December Battlescroll Review: Seraphon

About This Series

With the release of the latest Battlescroll, Games Workshop have once again adjusted points across multiple factions in an effort to keep Age of Sigmar balanced and competitive. As always, these changes have sparked plenty of discussion, with more than a little debate.

This article is part of a wider Woehammer series examining those points changes through a data-led view. Each faction is analysed using real tournament results to assess whether Games Workshop’s adjustments align with how armies and warscrolls are actually performing on the table.

Our full thoughts on methodology and where it differs to Games Workshop are explained after our faction analysis.

Seraphon Analysis

Win Rate: 46% (Rank: 19th)
Average Elo: 429.7 (Rank: 19th)
Popularity: 652 Games (Rank: 9th)

Seraphon finish this battlescroll at 46%, placing them just inside the healthy band.

With above average popularity and the player skill base being lower in Elo than most other factions, the problem, could partly be the skill level of the population where novice players drag down the results of experienced ones.

However, any regular readers of our top 3 will note that Seraphon rarely feature.

Is this a faction being dragged down by inexperience? Or it is simply underperforming?


Unlike some other sub-50% factions, Seraphon do not suffer from a ‘single competitive list’ problem. Instead, they suffer from the opposite.

Looking at warscroll usage, aside from Aggradon Lancers, Seraphon are widely played across their warscrolls. Most core pieces see table time. On paper, this is exactly what we want to see from a healthy faction.

The problem is that this variety does not translate into results. The majority of commonly used warscrolls are between 44–49%, with very few units pushing above that range. Even traditional anchors such as Lord Kroak, Slann Starmaster, Kroxigor, and Hunters of Huanchi sit below 50% win rate when included.
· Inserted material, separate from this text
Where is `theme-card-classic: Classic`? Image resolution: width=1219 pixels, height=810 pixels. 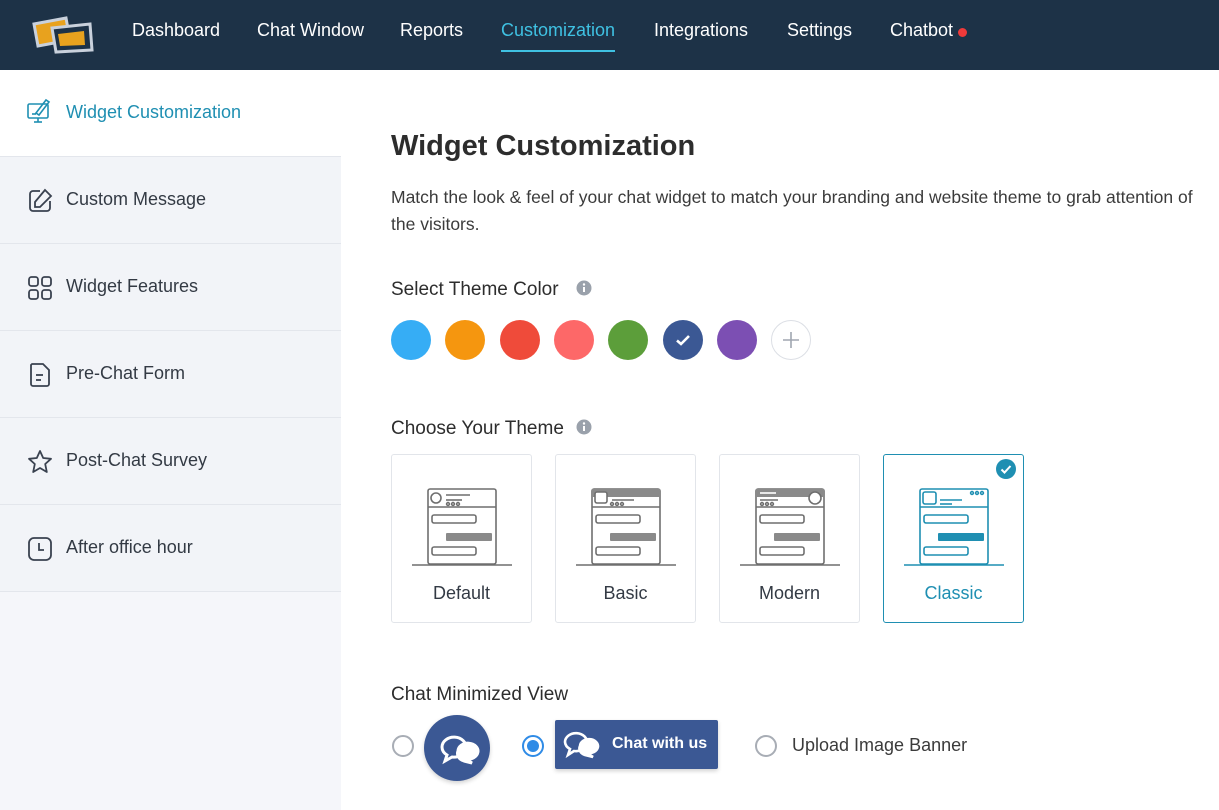 theme-card-classic: Classic is located at coordinates (954, 538).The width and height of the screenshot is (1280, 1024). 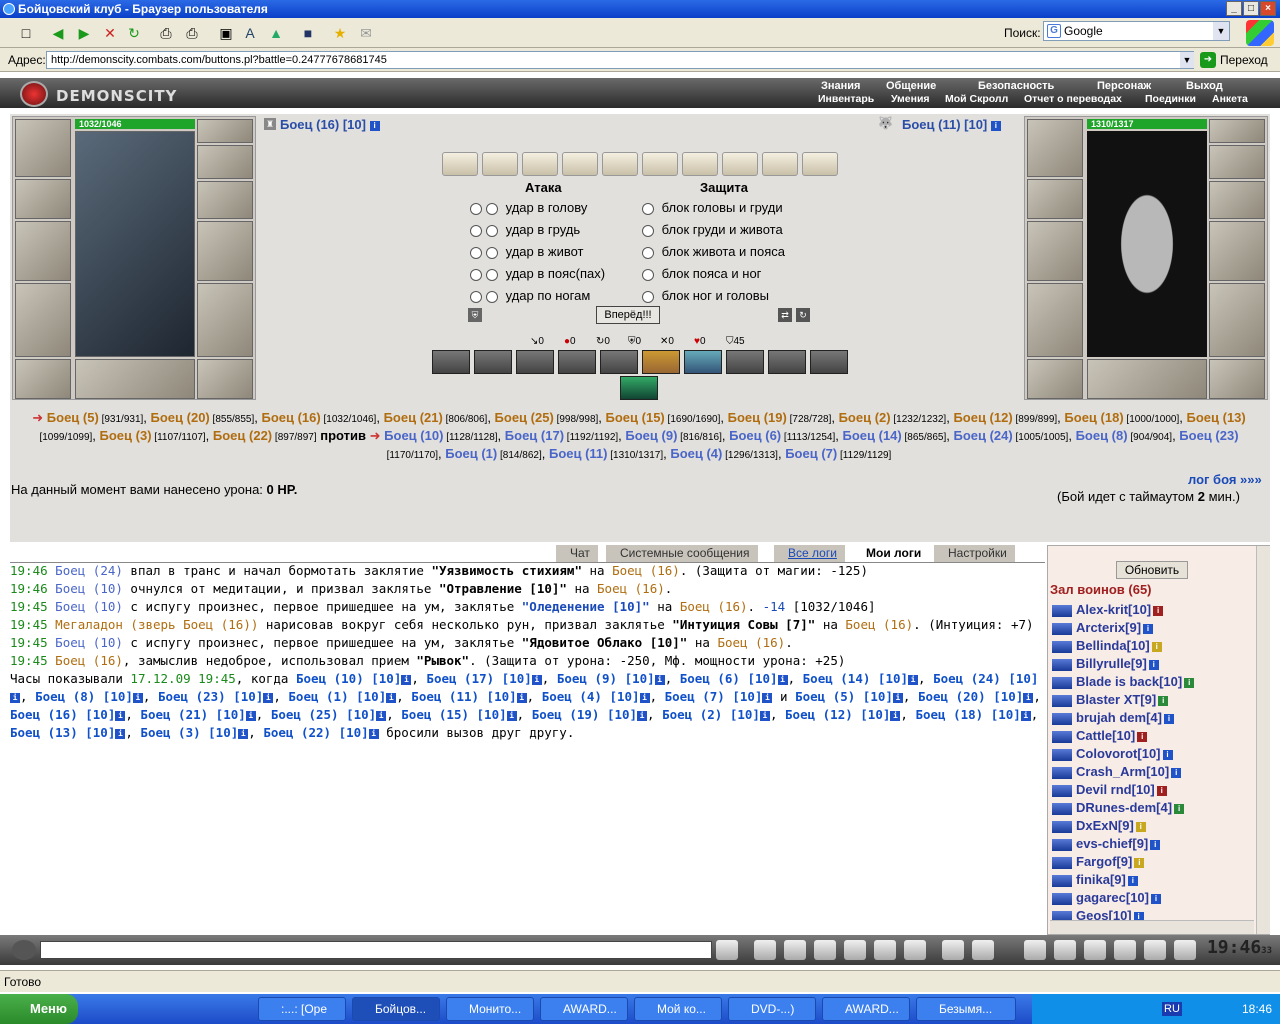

The points changes here are reasonable and time will tell whether they are enough to see Seraphon climb back towards the middle of ideal range.

How Games Workshop Use Their Data

Games Workshop have previously stated that their balance decisions are informed by results from the last 60 days of events, primarily drawn from Best Coast Pairings. This dataset includes both one and two day events.

This approach gives GW a very broad view of the game, capturing everything from highly competitive play to more casual, experimental lists. From an accessibility and participation standpoint this does makes sense. It reflects how the majority of players experience the game.

How Woehammer Uses Its Data

For this series, Woehammer takes a narrower approach.

Our analysis is based exclusively on two-day events (typically five-round tournaments), drawn from multiple platforms, including:

  • Best Coast Pairings
  • Milarki
  • Ecksen
  • Mini Head Quarters
  • Longshanks
  • Tabletop Herald
  • Championshub.app

These events are competitions where lists are refined, and player skill is more consistent across the field.

Why Focus on GT Data?

One day events and casual tournaments introduce significant variance when used for balance decisions:

  • Fewer rounds mean higher randomness
  • Greater spread in player skill
  • More thematic or experimental lists
  • Less pressure to optimise for the meta

Two-day events, by contrast, are where balance issues reliably surface. Strong warscrolls and strong combinations tend to rise quickly, while weaker options are filtered. If a unit or build is genuinely pushing an army beyond a healthy win rate, it will almost always show up here first.

For that reason, Woehammer prioritises signal over volume. The dataset is smaller, but the conclusions are clearer.

How to Read These Articles

Each faction articles follows the same structure:

  • Overall faction performance (win rate, average Elo, Popularity)
  • Warscroll performance when included vs excluded
  • A review of the points changes and whether they’re supported by our data
  • Pointing out any changes that appear questionable or which we think may be missing.

Throughout the series, we use a 45–55% win-rate band as a reference point for healthy balance. Units or factions consistently operating outside this range are flagged as potential problems in either direction.

Final Note

This analysis isn’t intended to dismiss the value of casual play. Instead, it offers a view on how the game may behave being pushed in its competitive format.

Games Workshop looks wide, aiming to satisfy all players in the hobby, whether thats with pick-up games, or at competitive events.

Woehammer looks deeper at the competitive side, believing that balance for casual play can fall from balancing the game for competitive play.